2.6. Le projet de loi sur l’Education nationale.
Toujours en attente, son futur contenu fait toujours l’objet de concertations au long cours. Si le gouvernement table sur le consensus et entend prolonger le climat social plutôt calme de cette rentrée des classes, son contenu risque de ne pas être très révolutionnaire.
3. Les points délicats de la politique sociale du gouvernement
On peut relever aussi dans la politique du gouvernement, ou dans sa pratique, un certain nombre de points délicats ou dysfonctionnements susceptibles de provoquer quelques troubles et mouvements sociaux. A commencer par une observation globale : après deux ans passés à Matignon et plusieurs réformes à son actif (retraites, Sécu., décentralisations) le Premier ministre semble peiner maintenant à donner à la deuxième phase de son action un contenu réel, cohérent et une direction d’ensemble ; même si la loi de programmation pour la cohésion sociale et de la loi sur l’école sont affichées comme les deux priorités de la rentrée.
Les débats de l’été sur l’utilisation des 5 milliards de ressources fiscales supplémentaires pour un pays qui dépense chaque année 20% de plus qu’il ne produit a donné l’impression d’un gouvernement qui se laisse porter au fil de l’eau.
Sur un certain nombre de dossiers sociaux comme les 35 heures ou le service minimum dans les transports, le gouvernement peut donner l’impression de prendre ses décisions au gré des équilibres politiques, parfois même internes à l’UMP, plus que des équilibres économiques.
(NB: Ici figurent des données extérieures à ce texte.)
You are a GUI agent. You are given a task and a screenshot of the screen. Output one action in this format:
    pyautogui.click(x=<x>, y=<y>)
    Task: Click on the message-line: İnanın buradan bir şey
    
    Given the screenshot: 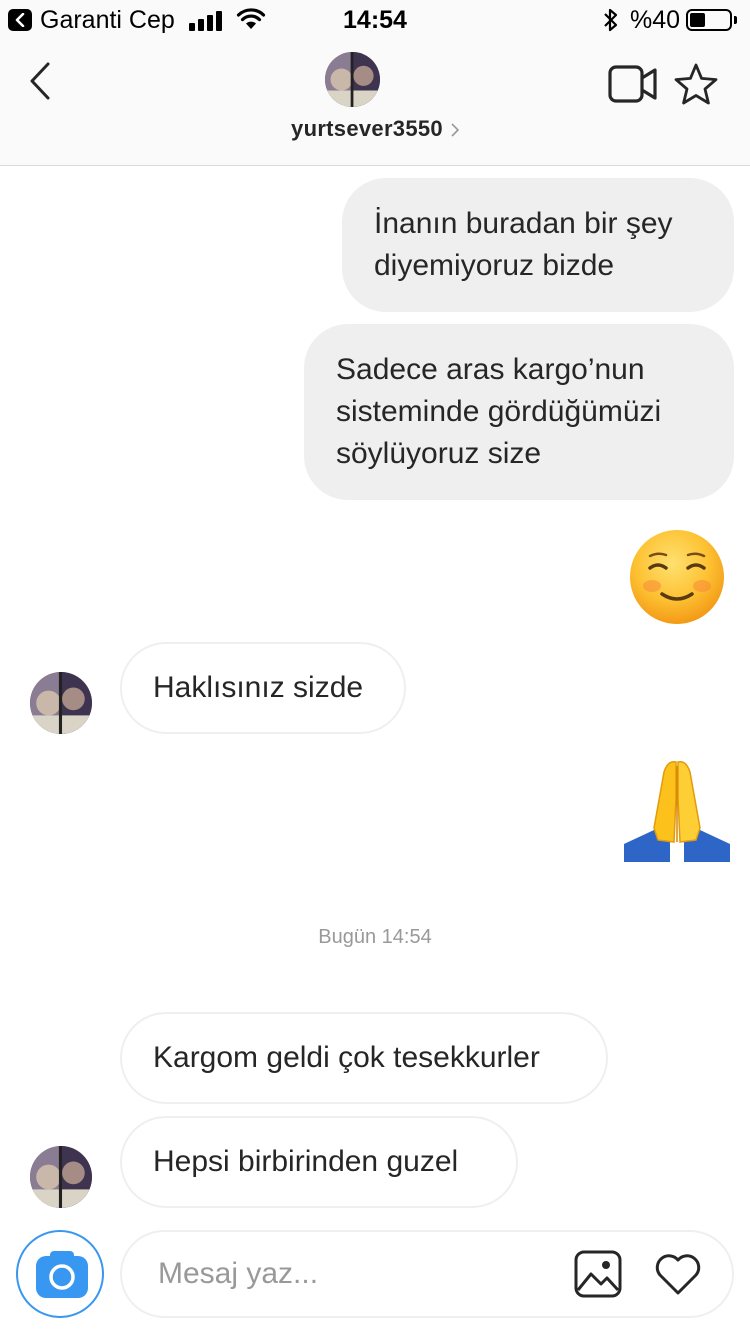 What is the action you would take?
    pyautogui.click(x=524, y=224)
On peut observer aussi qu’un Premier ministre qui change d’avis en trois semaines, sur l’étalement de la hausse du Smic par exemple, donne une impression de confusion.
Les grandes réformes elles-mêmes, courageuses dans leur principe, comme celles des retraites ou de l’assurance maladie, laissent un goût d’inachevé. Ainsi, le financement des retraites à moyen terme n’est-il toujours pas garanti après la réforme et c’est la même chose pour l’assurance maladie. M. Douste-Blazy paraît aujourd’hui se satisfaire d’un déficit de 10 milliards en 2005.
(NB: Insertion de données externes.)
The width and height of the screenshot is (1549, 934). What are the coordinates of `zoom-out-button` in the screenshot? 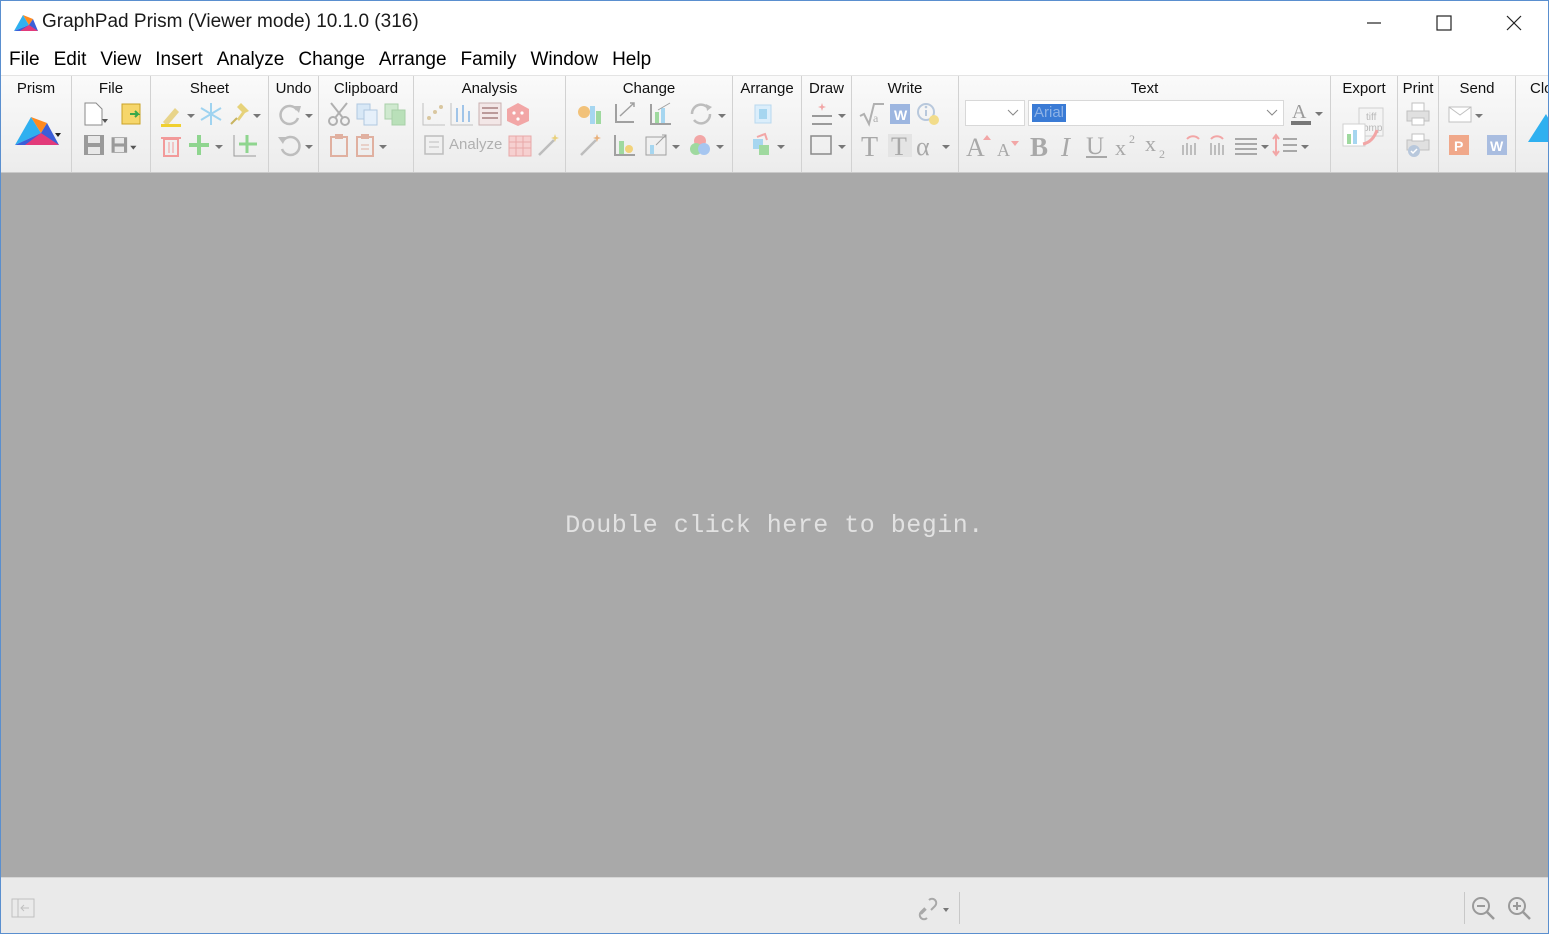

4. Quelles conséquences pour le climat et les relations sociales dans les entreprises ?
Parmi les dossiers traités actuellement par le gouvernement, quelques uns pourraient provoquer des mouvements sociaux dans l’entreprise ou hors de l’entreprise, susceptibles d’altérer le climat social ou de créer des difficultés, par exemple :
- la nouvelle réforme des 35 heures,
- le service minimum dans les transports publics,
- la loi qui doit intervenir en fin d’année sur les restructurations et les procédures de licenciement collectif pour remplacer les dispositions suspendues de la loi de modernisation sociale.
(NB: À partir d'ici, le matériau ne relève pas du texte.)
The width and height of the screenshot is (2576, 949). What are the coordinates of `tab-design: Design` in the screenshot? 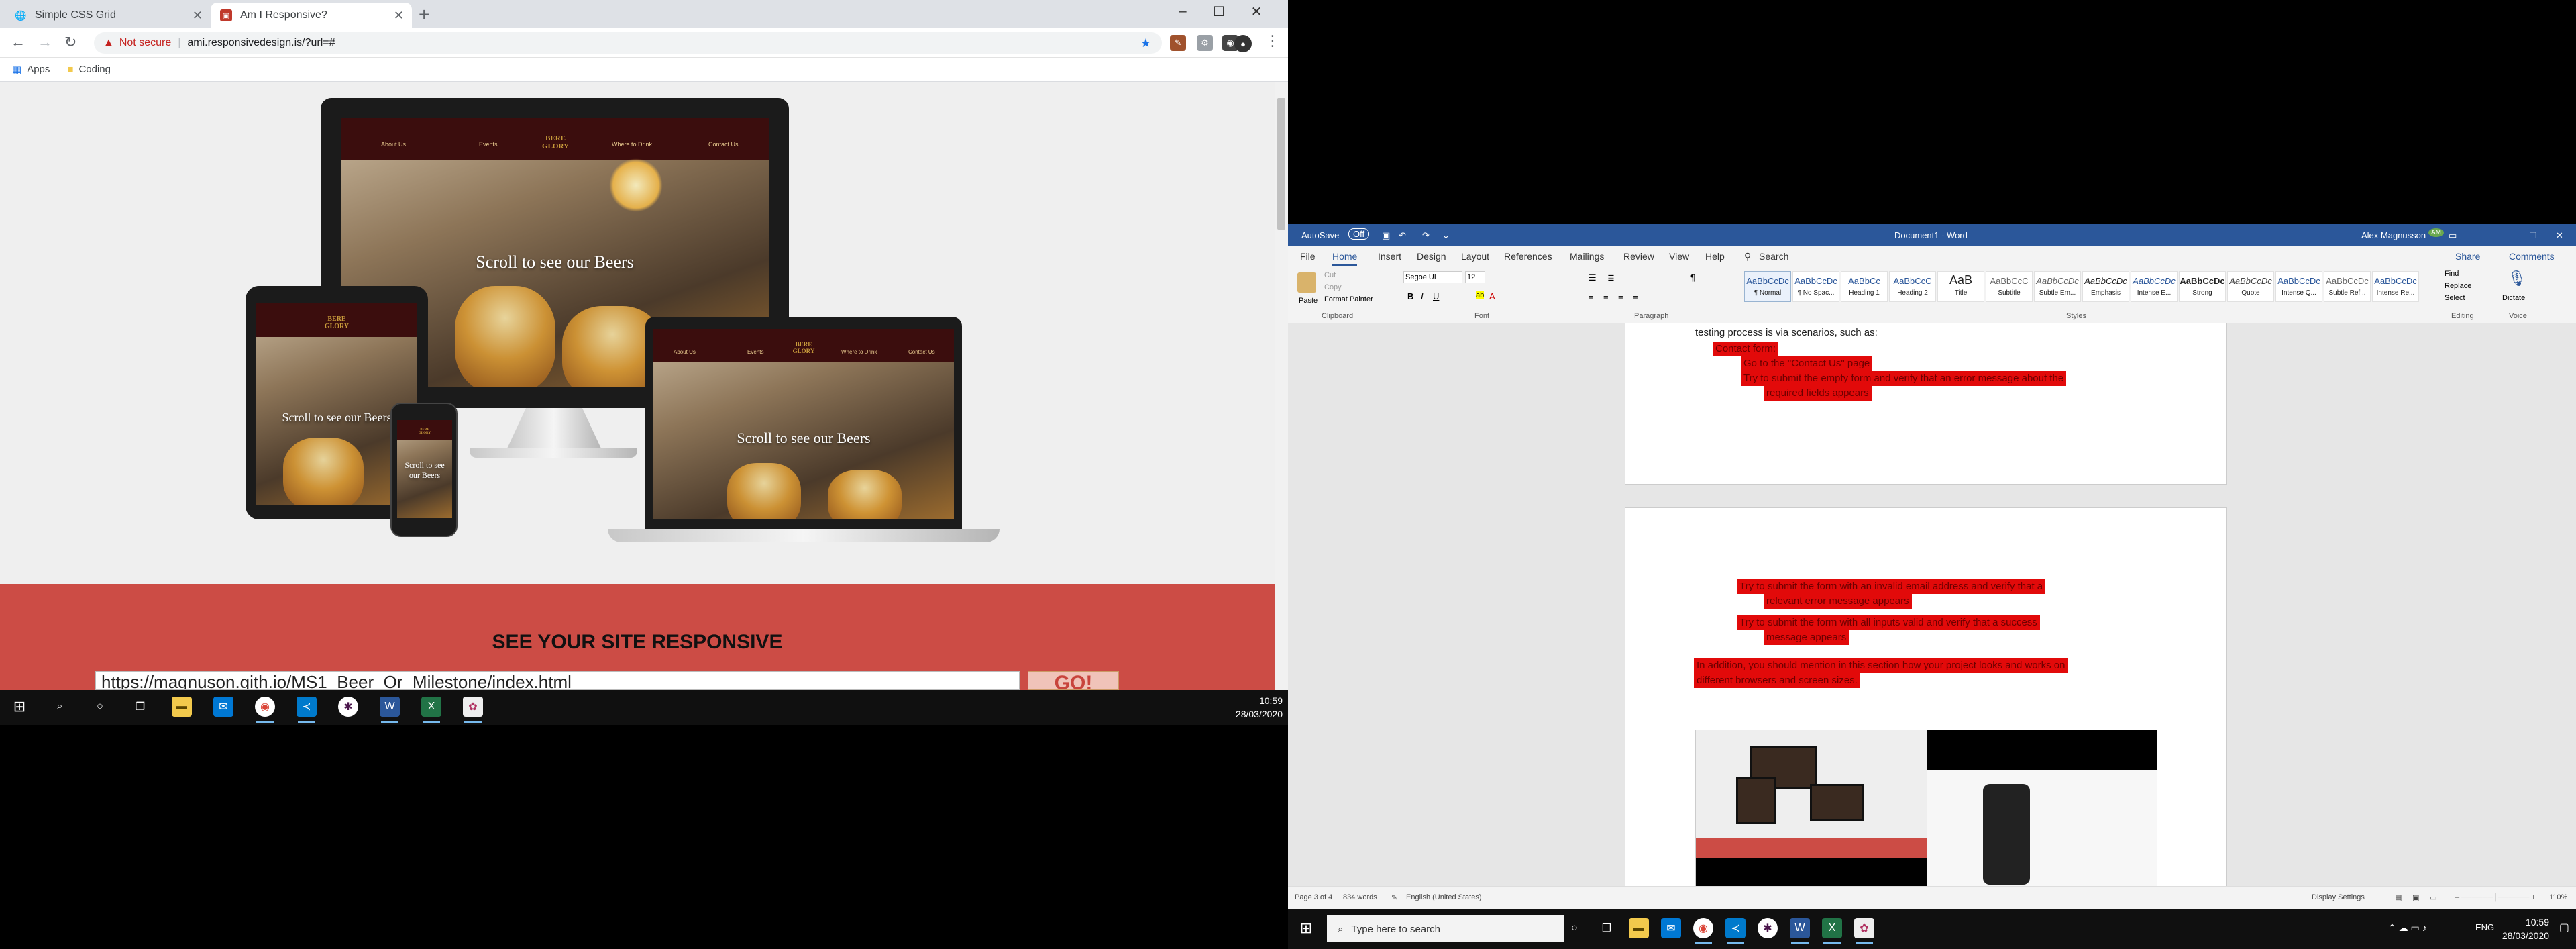 It's located at (1432, 256).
Plus concrètement, indépendamment des projets en cours, les réformes déjà effectuées par le gouvernement introduisent également en ce moment dans les entreprises des changements susceptibles d’animer les relations sociales et d’influer sur le climat social, tels que :
- les nouvelles règles de la négociation collective,
- le déblocage anticipé de la participation,
- la mise en place du droit individuel à la formation,
- la validation des acquis professionnels et ses répercussions par effet mécanique sur les grilles des classifications,
- les préretraites,
- la journée de solidarité du lundi de Pentecôte et ses modalités d’application.